Plaque brachytherapy has become the mainstay of treatment for choroidal melanoma after the Collaborative Ocular Melanoma Study (COMS) publications. An understanding of the common complications of therapy and treatments is required for those providers that treat these patients.
Radiation retinopathy is most commonly associated with high radiation dose, proximity of tumor to the macula, and comorbidities such as diabetes or hypertension. The risk of this varies greatly by location, from 5-6% in tumors with less proximity to near 100% in tumors located on the macula. The most common treatments are panretinal photocoagulation, vitrectomy, and observation.
Radiation damages the enzymes that protect the lens, leading to cataract formation. This occurs in 65-90% in anterior tumors and 15-20% for posterior tumors. Patients respond well to standard cataract surgery.
Neovascular glaucoma (2-15% in most series) can potentially result from melanoma-induced angiogenic factors along with retinal ischemia from irradiation. These cases are difficult to manage and refractory to most therapy.
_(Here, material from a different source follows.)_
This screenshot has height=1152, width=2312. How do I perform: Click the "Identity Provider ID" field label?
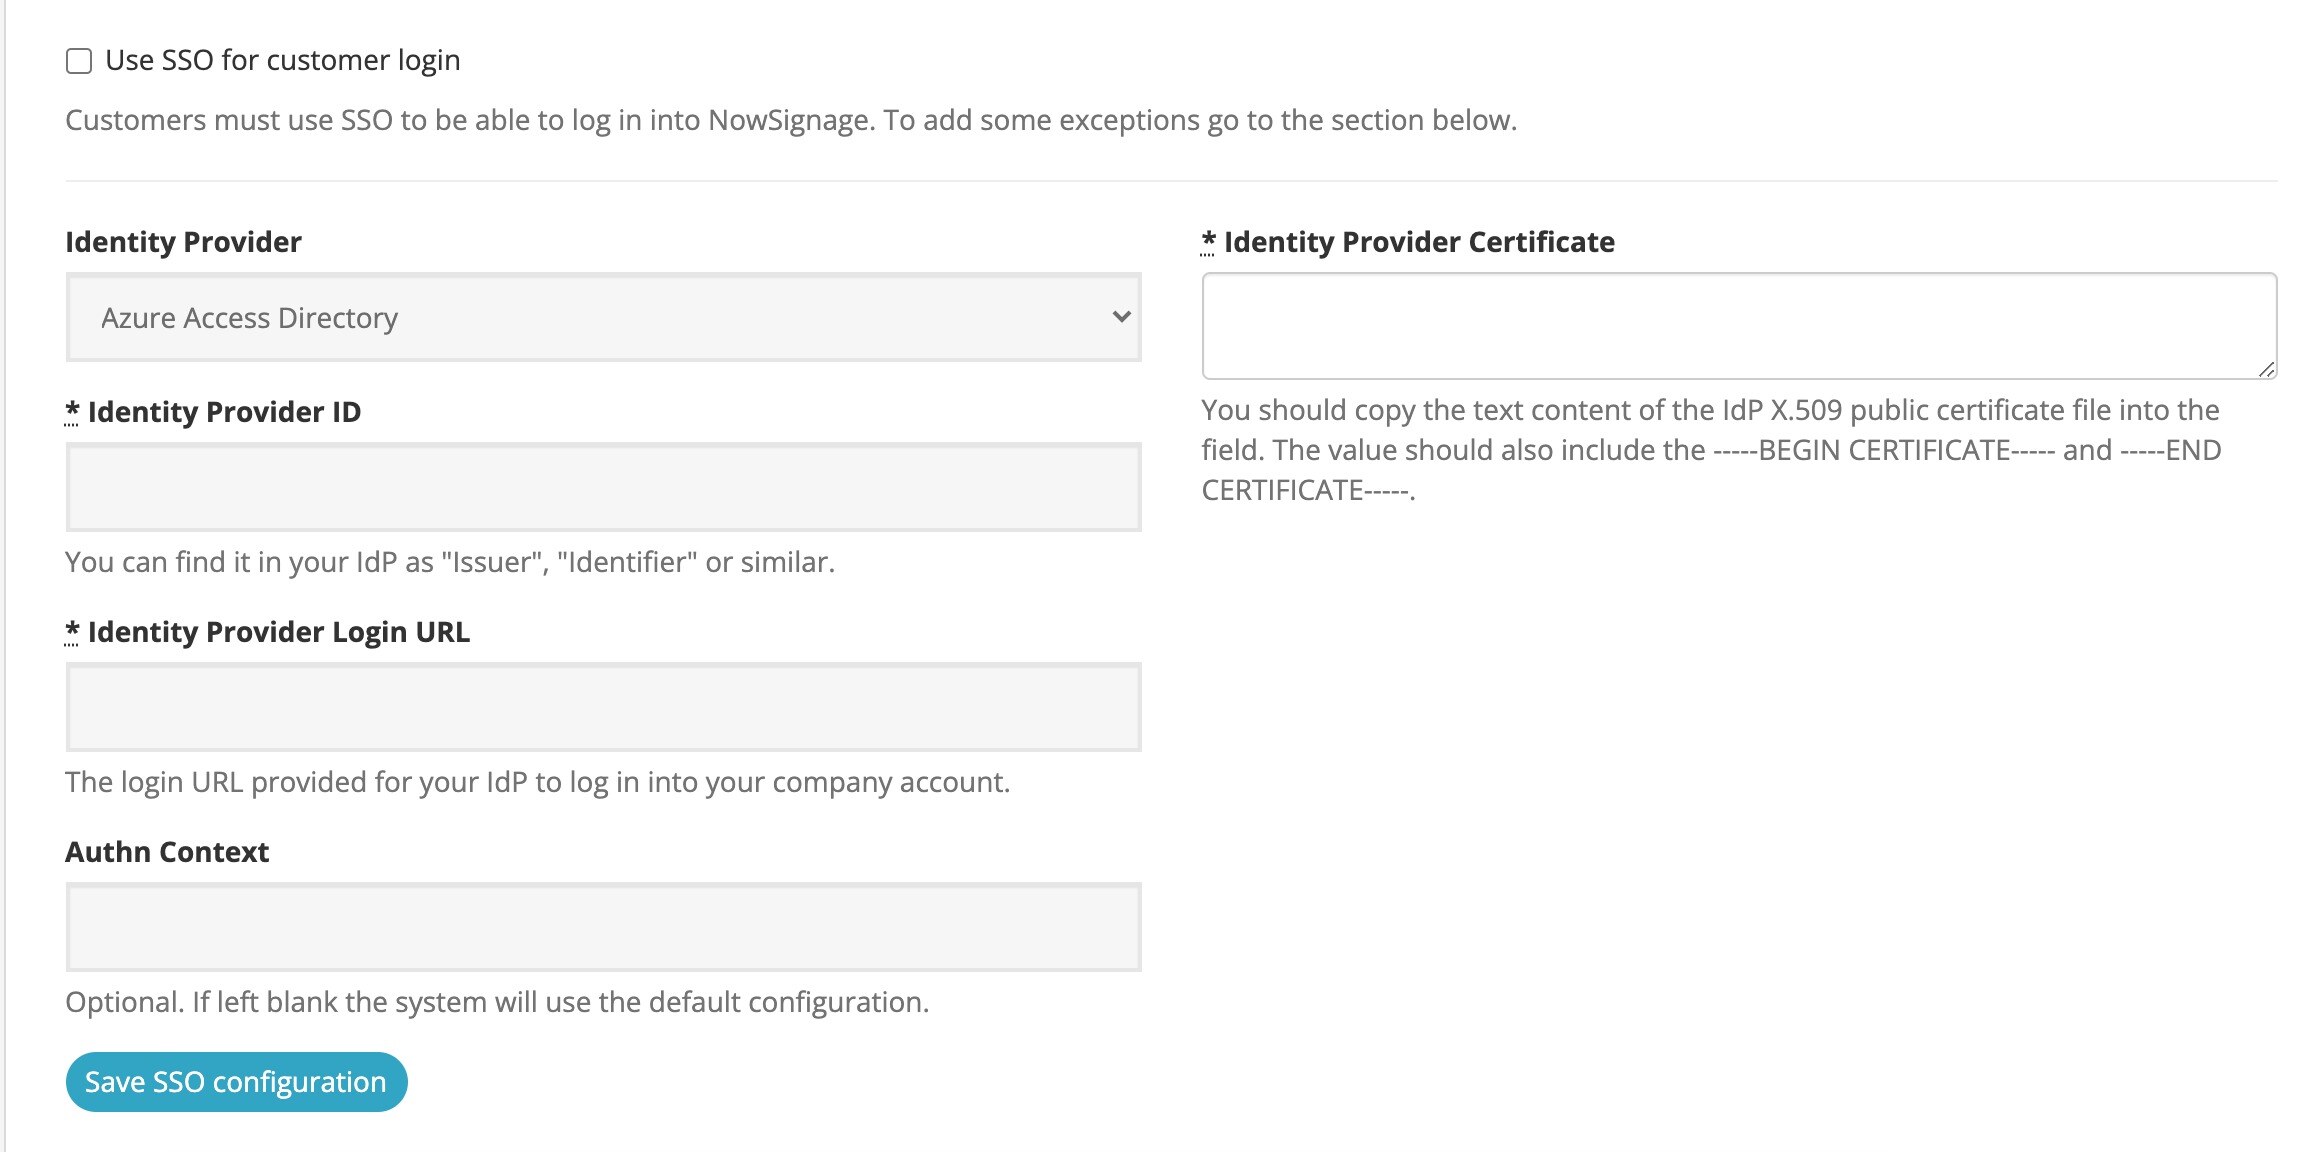pos(224,412)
Vitreous hemorrhage (5-year risk ~15%) and retinal detachment (1-2%) are generally secondary to the tumor itself, but may also occur due to proliferative radiation retinopathy. Vitrectomy is required for treatment.
Radiation plaque placement can disrupt extraocular muscle insertion sites and the blood supply to the extraocular muscles (< 5% incidence in modern series). The radiation itself can also damage the muscle fibers at an ultrastructural level, leading to strabismus. Patient may require extraocular muscle recessions and resections to straighten the eyes.
Necrotizing effects of radiation therapy and local inflammation can lead to necrosis of the sclera, an outer coating of the eye. This occurs in 5% or less of patients.